-- Required work --
Begin at the line below that has "July (281, 529)" and stop after the line that has "[Follow !] (366, 9)". Please restate only those lines, word for word.

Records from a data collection
[Start of Attachment]
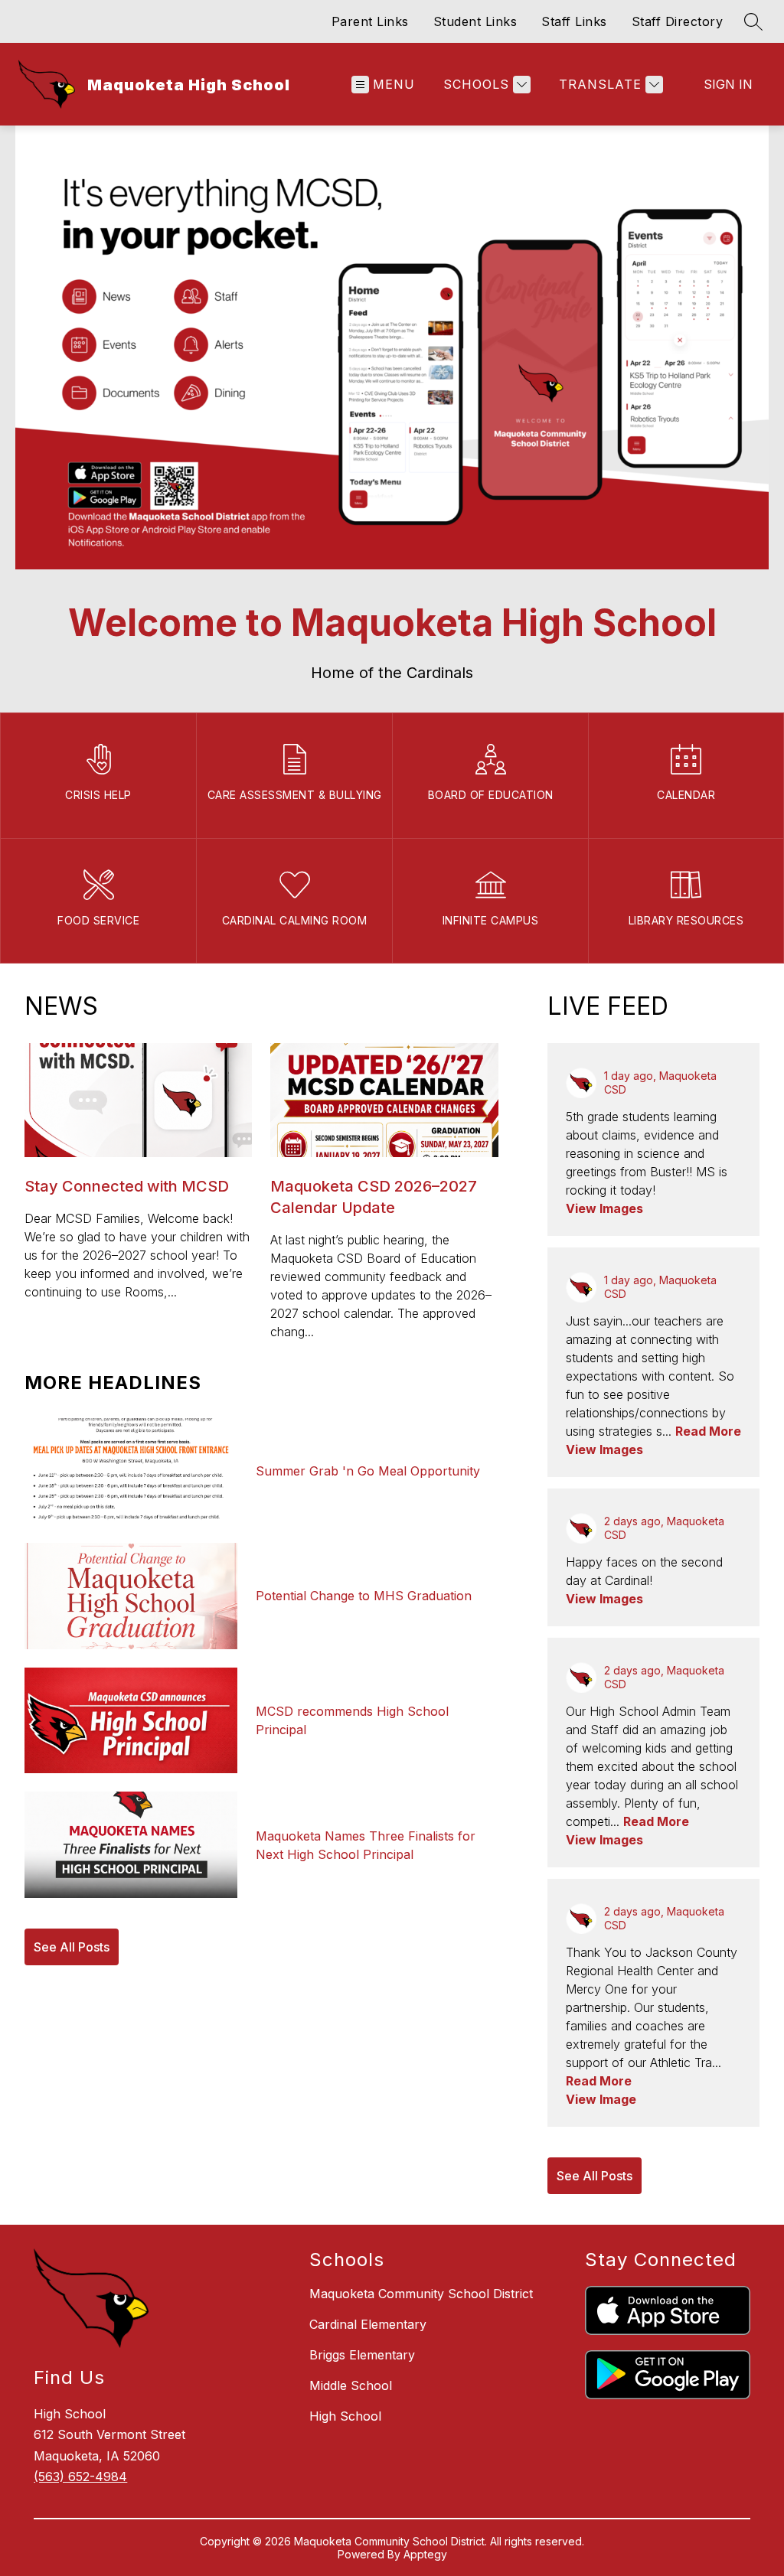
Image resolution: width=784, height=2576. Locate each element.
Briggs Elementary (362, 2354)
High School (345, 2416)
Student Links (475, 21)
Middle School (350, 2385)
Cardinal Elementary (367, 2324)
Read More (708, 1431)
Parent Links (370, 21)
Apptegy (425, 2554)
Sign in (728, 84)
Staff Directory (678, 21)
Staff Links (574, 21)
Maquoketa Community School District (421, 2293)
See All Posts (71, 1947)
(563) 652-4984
[End of Attachment]
[Start of Attachment]
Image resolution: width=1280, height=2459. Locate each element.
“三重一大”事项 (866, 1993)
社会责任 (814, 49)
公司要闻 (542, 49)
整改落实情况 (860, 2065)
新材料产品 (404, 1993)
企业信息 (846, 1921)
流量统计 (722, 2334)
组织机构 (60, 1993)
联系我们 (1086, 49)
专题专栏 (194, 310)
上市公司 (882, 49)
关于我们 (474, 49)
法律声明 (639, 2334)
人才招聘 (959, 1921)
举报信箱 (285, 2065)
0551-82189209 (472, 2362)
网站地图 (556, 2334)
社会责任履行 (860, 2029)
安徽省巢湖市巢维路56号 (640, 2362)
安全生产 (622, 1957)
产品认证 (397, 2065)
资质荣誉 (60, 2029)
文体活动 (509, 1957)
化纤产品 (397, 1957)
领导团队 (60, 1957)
[End of Attachment]
[Start of Attachment]
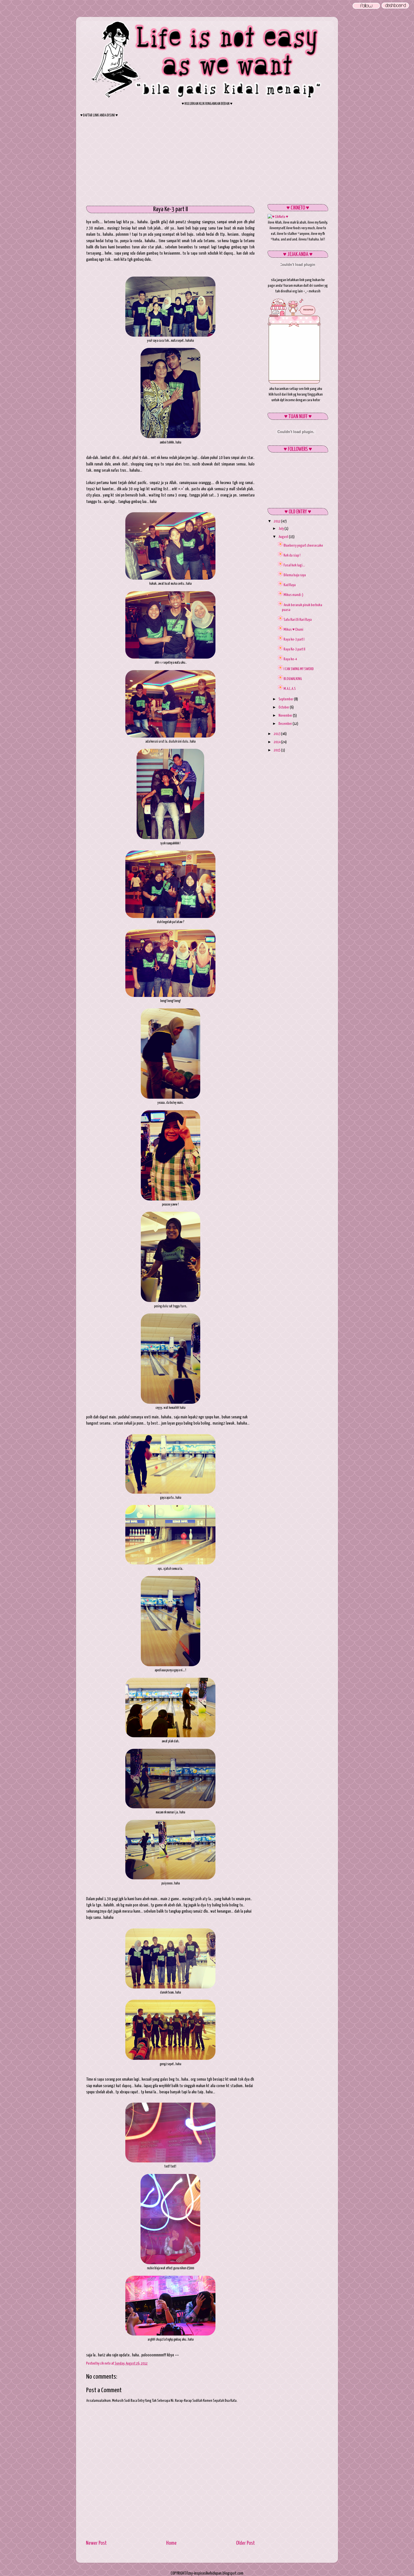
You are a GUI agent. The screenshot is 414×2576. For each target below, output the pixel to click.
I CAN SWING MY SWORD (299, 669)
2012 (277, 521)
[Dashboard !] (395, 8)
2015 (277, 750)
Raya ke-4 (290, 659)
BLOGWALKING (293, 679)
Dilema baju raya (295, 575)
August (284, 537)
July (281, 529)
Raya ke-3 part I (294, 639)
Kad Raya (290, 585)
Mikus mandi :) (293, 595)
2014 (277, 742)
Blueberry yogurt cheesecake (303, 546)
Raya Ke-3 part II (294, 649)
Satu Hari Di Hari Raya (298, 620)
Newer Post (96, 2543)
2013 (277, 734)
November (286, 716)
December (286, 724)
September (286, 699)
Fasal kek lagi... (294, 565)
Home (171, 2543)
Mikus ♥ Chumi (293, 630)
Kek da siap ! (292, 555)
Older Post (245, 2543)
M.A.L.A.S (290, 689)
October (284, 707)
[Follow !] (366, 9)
[End of Attachment]
-- Finished exercise --
July (281, 529)
Raya ke-3 part I (294, 639)
Kad Raya (290, 585)
Mikus mandi :) (293, 595)
2014 (277, 742)
Blueberry yogurt cheesecake (303, 546)
Raya Ke-3 part II (294, 649)
Satu Hari Di Hari Raya (298, 620)
Newer Post (96, 2543)
2013 (277, 734)
November (286, 716)
December (286, 724)
September (286, 699)
Fasal kek lagi... (294, 565)
Home (171, 2543)
Mikus ♥ Chumi (293, 630)
Kek da siap ! (292, 555)
Older Post (245, 2543)
M.A.L.A.S (290, 689)
October (284, 707)
[Follow !] (366, 9)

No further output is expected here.